→ **Task list**:
• 1. Could you write out everything in the "Mirror Magic" review from "If you'd asked" down to "the first place."?
• 2. Would you put every line of the entries below the review into a numbered list, leaving out blank lines and the pictures?
___ Quoted text ___
Saturday, 8 July 2017

Equestria Girls special review: "Mirror Magic"

And that's a wrap. This is the last piece of Equestria Girls content we're getting this year. Three shorts, 66 minutes, and yet not a single note of substance. "Mirror Magic" is easily the worst of the three shorts, rehashing ideas from earlier two-parters while piling on other tiresome tropes and possessing absolutely no emotional resonance whatsoever. All three shorts are vacuous and mostly unimaginative, but whatever positive qualities were present in the other two are largely absent here. It does nothing to move the series forward, isn't particularly funny, and is filled to the brim with lazy storytelling and characterization. It is an absolute waste of time.

If you'd asked me last year, I would have said that Equestria Girls should really expand into being a proper series. Now, I just want it to be over with already. None of these shorts demonstrates even the slightest interest in exploring what actually has potential about this world and these characters, and that would be fine if they weren't also committed to these hollow, derivative, thorougly tired storylines. "Mirror Magic" has a bad villain, a predictable structure, limp gags, and one-note characterization, and I do not understand why it exists. It's stagnation of the worst kind, and completely absent from it is the heart and charm which drew me to My Little Pony in the first place.



Starlight Glimmer is worried about a magical threat showing up, so she goes to Equestria to talk to Princess Twilight. Princess Twilight is away, so she talks to Starlight Glimmer instead. Starlight wants to go to the human world, so Sunset brings her. Meanwhile, Juniper Montage bristles over being thwarted by the Rainbooms, is stuck with a dull job at a movie theater, uses the mirror to take her revenge. Starlight and Sunset need to stop her.
___ Records for processing ___
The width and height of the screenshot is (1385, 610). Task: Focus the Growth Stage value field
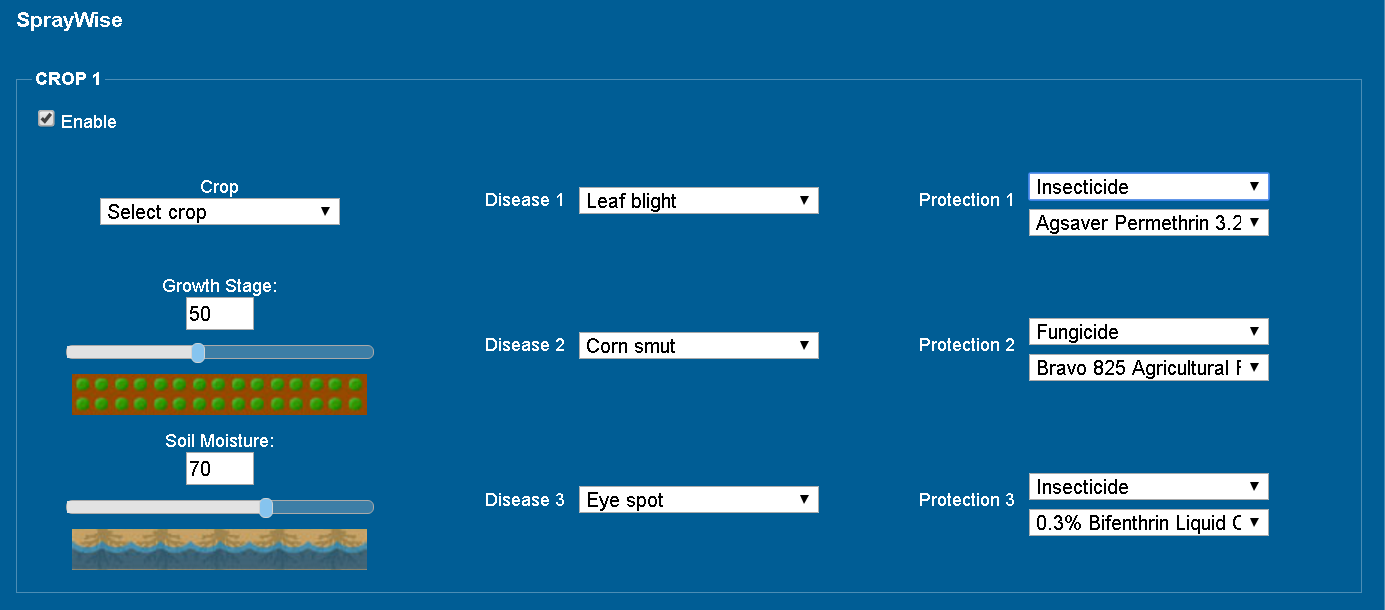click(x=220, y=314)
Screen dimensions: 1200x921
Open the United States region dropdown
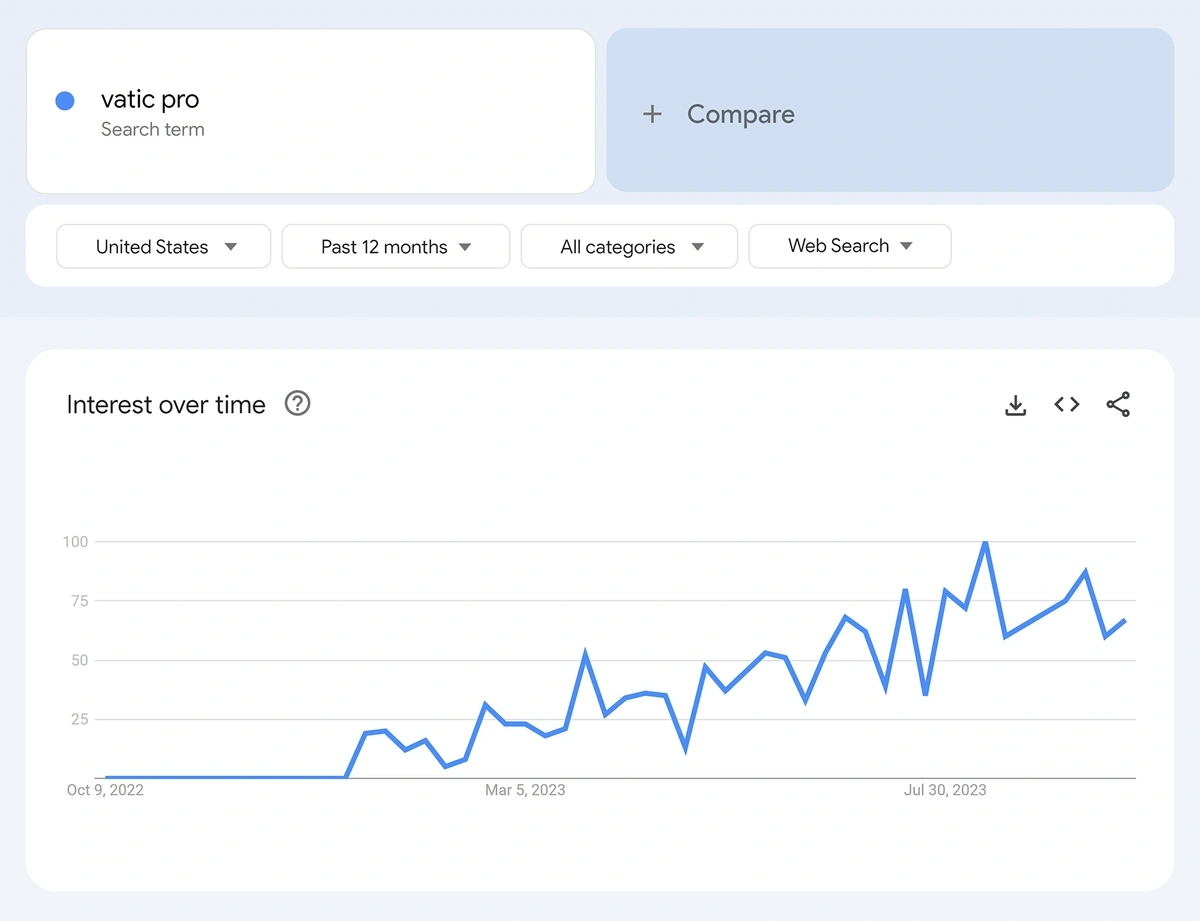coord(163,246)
___
→ **Exercise responses**:
• 1.
If you'd asked me last year, I would have said that Equestria Girls should really expand into being a proper series. Now, I just want it to be over with already. None of these shorts demonstrates even the slightest interest in exploring what actually has potential about this world and these characters, and that would be fine if they weren't also committed to these hollow, derivative, thorougly tired storylines. "Mirror Magic" has a bad villain, a predictable structure, limp gags, and one-note characterization, and I do not understand why it exists. It's stagnation of the worst kind, and completely absent from it is the heart and charm which drew me to My Little Pony in the first place.

• 2.
1. The width and height of the screenshot is (1385, 610). Task: Focus the Growth Stage value field
2. click(x=220, y=314)
3. Screen dimensions: 1200x921
4. Open the United States region dropdown
5. coord(163,246)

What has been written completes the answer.